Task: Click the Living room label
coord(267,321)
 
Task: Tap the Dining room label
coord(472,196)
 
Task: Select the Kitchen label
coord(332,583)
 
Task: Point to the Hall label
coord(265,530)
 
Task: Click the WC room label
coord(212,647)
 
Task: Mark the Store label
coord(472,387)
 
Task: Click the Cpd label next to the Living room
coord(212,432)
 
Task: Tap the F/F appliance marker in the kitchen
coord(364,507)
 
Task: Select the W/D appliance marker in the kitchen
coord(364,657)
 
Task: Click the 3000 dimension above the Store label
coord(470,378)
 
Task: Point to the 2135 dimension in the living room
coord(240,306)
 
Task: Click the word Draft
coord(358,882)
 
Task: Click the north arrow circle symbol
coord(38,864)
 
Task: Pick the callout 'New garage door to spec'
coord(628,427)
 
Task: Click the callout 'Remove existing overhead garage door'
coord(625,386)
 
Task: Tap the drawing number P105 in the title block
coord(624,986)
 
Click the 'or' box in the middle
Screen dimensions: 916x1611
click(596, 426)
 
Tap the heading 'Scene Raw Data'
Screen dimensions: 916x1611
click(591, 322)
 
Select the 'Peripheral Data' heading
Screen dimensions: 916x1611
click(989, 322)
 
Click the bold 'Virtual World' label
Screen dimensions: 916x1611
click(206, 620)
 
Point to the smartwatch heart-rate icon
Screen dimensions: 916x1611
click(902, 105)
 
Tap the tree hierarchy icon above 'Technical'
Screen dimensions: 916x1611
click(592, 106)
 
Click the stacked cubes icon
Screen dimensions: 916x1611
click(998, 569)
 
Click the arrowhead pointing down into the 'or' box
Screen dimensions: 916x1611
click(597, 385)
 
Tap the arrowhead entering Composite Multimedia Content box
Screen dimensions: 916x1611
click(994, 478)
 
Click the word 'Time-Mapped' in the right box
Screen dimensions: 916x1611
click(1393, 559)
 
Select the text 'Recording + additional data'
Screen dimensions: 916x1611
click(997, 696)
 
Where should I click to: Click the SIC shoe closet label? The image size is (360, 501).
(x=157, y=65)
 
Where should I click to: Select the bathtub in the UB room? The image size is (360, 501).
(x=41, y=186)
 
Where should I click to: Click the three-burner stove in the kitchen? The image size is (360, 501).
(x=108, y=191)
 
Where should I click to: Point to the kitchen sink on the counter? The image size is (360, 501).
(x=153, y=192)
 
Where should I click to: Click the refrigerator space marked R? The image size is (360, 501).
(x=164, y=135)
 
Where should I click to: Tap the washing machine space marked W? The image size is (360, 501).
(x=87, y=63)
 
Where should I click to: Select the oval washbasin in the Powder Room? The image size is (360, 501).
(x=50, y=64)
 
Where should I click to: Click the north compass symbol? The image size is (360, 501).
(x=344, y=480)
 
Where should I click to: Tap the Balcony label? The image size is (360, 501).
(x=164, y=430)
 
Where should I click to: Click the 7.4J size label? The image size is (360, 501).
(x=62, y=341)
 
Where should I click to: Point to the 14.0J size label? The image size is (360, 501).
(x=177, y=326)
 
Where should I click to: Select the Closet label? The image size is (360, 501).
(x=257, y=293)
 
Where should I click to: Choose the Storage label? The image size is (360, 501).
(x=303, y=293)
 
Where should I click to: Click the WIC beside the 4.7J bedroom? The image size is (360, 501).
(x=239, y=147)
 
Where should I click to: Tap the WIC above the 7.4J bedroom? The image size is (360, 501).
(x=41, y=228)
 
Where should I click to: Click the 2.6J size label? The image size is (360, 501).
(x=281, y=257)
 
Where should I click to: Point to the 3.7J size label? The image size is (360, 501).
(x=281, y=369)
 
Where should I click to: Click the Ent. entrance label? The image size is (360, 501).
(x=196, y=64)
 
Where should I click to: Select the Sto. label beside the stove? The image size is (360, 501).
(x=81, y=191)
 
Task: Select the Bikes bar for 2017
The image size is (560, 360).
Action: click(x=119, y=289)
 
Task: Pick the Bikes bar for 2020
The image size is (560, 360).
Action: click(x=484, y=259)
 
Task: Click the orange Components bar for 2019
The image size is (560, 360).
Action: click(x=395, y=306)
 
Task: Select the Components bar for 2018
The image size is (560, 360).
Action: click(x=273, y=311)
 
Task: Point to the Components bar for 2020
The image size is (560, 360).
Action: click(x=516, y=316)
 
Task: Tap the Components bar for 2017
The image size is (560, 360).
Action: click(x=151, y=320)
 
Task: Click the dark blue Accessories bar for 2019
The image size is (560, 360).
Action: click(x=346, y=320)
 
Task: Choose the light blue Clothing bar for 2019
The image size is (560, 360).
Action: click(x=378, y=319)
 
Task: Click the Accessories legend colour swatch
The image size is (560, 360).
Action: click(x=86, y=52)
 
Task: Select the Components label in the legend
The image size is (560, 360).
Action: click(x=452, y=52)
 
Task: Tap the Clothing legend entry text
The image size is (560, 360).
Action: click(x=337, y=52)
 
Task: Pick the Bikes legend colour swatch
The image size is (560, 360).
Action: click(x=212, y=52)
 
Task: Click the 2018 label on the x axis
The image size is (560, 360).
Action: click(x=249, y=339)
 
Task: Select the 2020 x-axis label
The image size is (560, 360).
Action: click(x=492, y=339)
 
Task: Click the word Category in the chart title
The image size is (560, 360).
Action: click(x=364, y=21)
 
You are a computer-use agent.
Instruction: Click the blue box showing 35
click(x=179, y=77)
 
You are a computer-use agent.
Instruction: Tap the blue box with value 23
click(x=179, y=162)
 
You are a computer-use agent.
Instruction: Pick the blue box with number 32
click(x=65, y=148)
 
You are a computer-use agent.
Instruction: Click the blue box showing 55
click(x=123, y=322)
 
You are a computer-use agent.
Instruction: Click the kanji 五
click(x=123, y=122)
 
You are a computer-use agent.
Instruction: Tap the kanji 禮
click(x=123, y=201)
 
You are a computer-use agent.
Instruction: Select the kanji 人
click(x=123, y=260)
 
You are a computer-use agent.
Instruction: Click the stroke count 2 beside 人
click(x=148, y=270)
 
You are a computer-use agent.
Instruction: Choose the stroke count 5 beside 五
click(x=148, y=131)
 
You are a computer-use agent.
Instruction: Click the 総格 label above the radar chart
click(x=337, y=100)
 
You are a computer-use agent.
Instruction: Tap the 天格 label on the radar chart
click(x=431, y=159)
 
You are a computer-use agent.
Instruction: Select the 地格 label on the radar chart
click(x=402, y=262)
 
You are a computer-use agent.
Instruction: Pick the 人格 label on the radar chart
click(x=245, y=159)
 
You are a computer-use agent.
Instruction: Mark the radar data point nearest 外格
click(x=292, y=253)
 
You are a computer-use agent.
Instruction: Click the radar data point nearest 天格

#### Exercise goal
How many lines in the items above contain the word "Choose"? Reply with the number alone.

#### Final answer
3